El vidrio tiene un punto óptimo en el que las tensiones internas finalmente desaparecen. Si la temperatura varía aunque sea unos pocos grados, eso significa que se crean nuevos gradientes térmicos. Por eso insistimos en una precisión de 0.1°C. Al combinar controladores PID de alta precisión con elementos calefactores de onda corta, podemos mantener la temperatura uniforme en toda la superficie del vidrio. Esto evita que la “capa exterior” se enfríe demasiado rápido en comparación con el núcleo del vidrio. De lo contrario, se formarán grietas por tensión. Y nadie quiere eso.
Los elementos calefactores de infrarrojos
Para este propósito, utilizamos tecnología de cuarzo-halogeno. Lo mejor es que no hay necesidad de esperar una hora para que el horno se caliente. La temperatura se alcanza rápidamente. Pero hay un problema: la alta densidad de calor puede ser problemática. Aunque el vidrio llegue rápidamente al punto de recocido, esto ejerce mucha presión sobre el suministro de energía. También hay que tener cuidado con la distancia entre los elementos calefactores; si están demasiado cerca, se crearán puntos calientes que podrían deformar el vidrio.

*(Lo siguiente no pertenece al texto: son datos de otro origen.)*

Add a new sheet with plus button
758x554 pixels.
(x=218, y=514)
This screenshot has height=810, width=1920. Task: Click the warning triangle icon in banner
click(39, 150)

Hacer que funcione en el taller
Lo importante es conectar estos elementos a un sistema de bucle cerrado, junto con un pirómetro muy preciso. Si el sensor no funciona correctamente, esa precisión de 0.1°C resulta inútil. He visto muchos casos en los que la ventilación alrededor del dispositivo calefactor no era adecuada. El calor se acumula, los componentes electrónicos comienzan a funcionar mal, y el controlador empieza a compensar excesivamente. Es un desastre. Asegúrese de que las hélices de refrigeración puedan manejar el calor dentro del equipo. Mantenga los componentes electrónicos frescos, y así su vidrio permanecerá en ese rango de temperatura adecuado, sin deformaciones.